## SET PROBLEM
Copy every line of the listing below word for word, leaving out the pictures.

## INFORMATION GIVEN
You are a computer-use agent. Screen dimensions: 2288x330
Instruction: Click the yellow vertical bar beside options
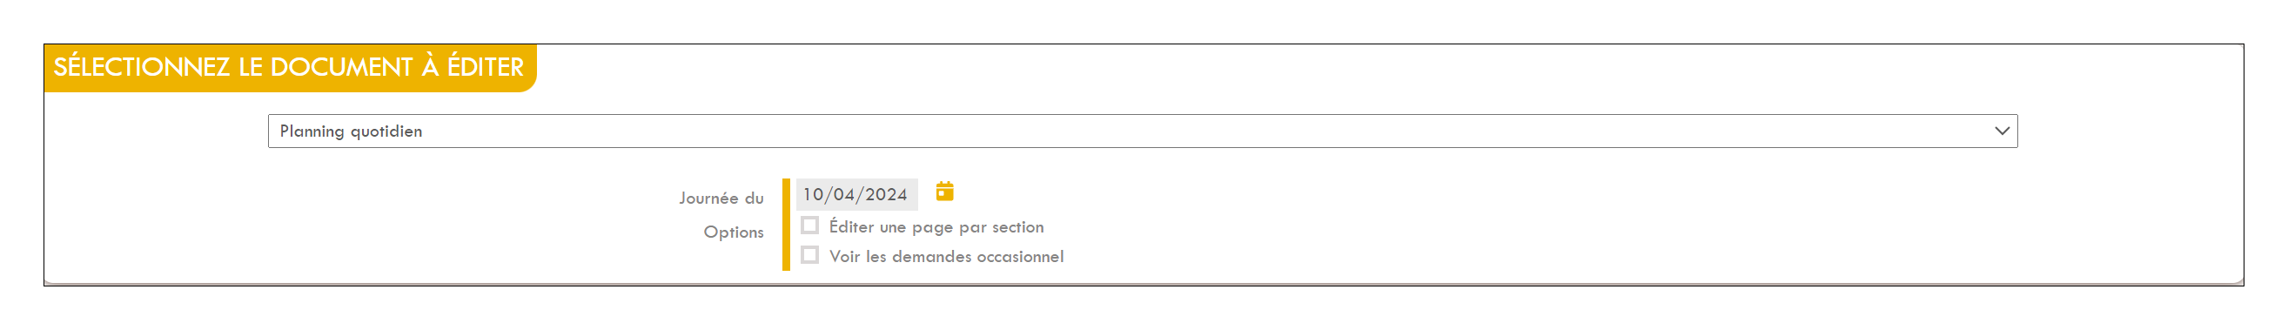pos(786,224)
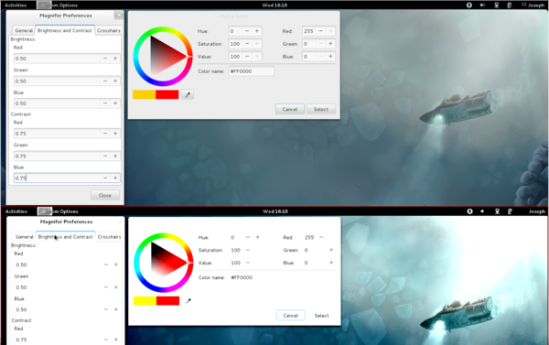Click the volume speaker icon in top bar
The height and width of the screenshot is (345, 549).
coord(482,5)
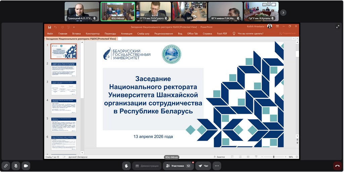The height and width of the screenshot is (172, 344).
Task: Hang up with the red end-call button
Action: click(x=337, y=166)
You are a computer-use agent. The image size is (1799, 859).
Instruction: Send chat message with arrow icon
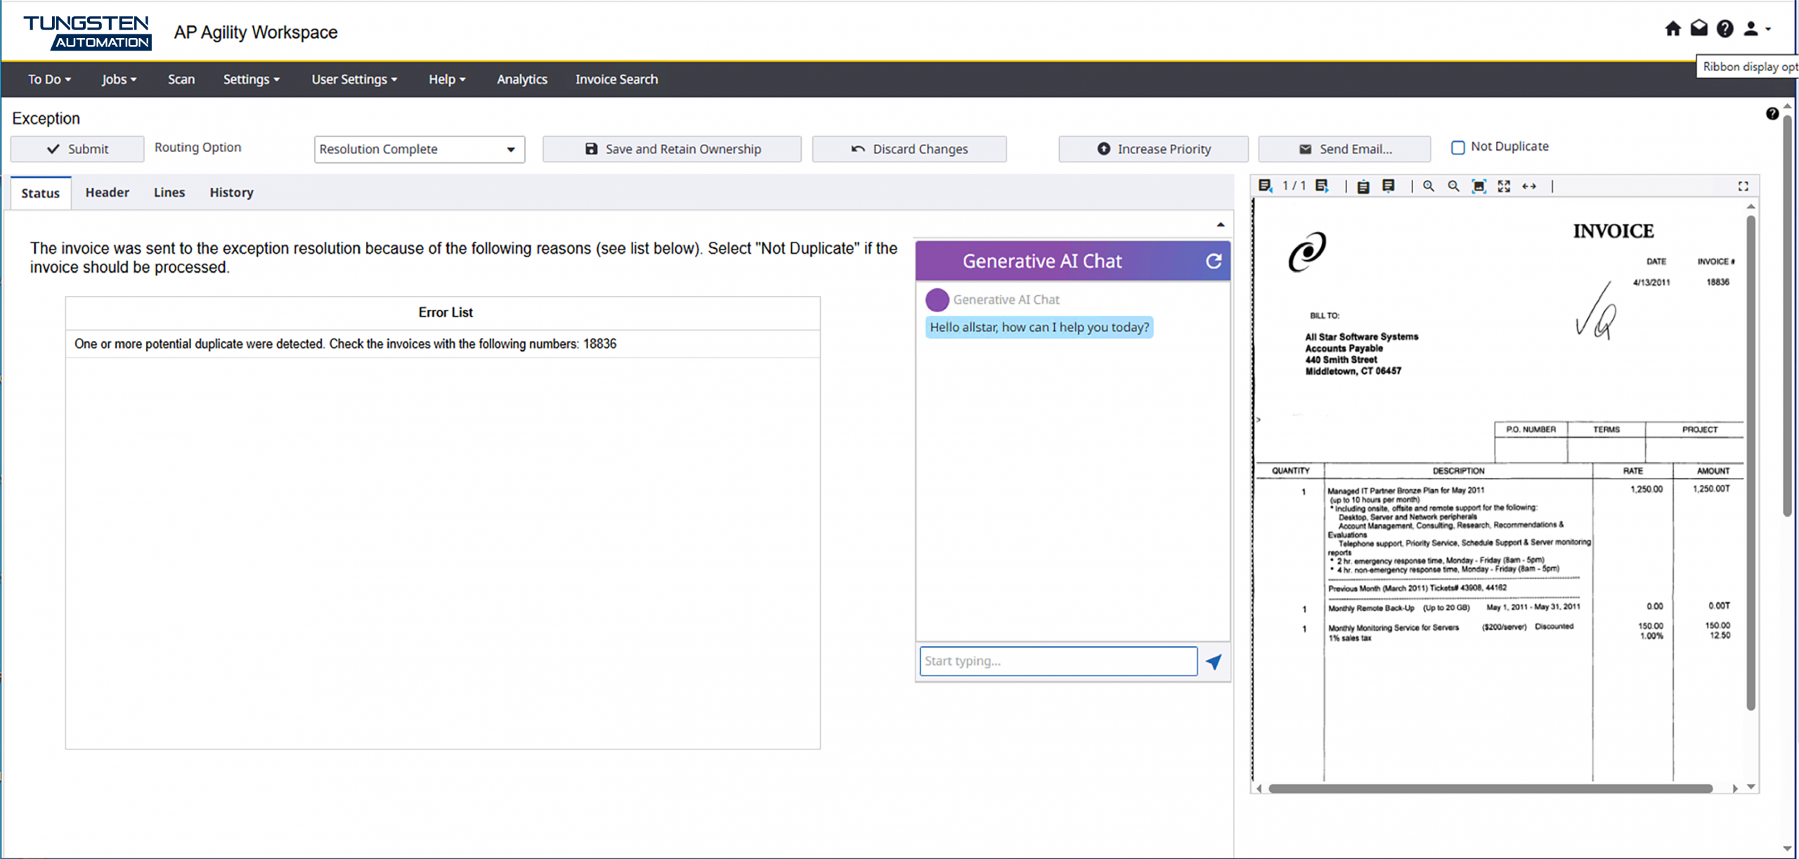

## RESULT OF THE TASK
You are a computer-use agent. Screen dimensions: 2288x330
Instruction: Click the yellow vertical bar beside options
pos(786,224)
Click the volume speaker icon in top bar
The height and width of the screenshot is (345, 549).
coord(482,5)
The height and width of the screenshot is (172, 344).
Task: Hang up with the red end-call button
Action: click(x=337, y=166)
You are a computer-use agent. The image size is (1799, 859).
Instruction: Send chat message with arrow icon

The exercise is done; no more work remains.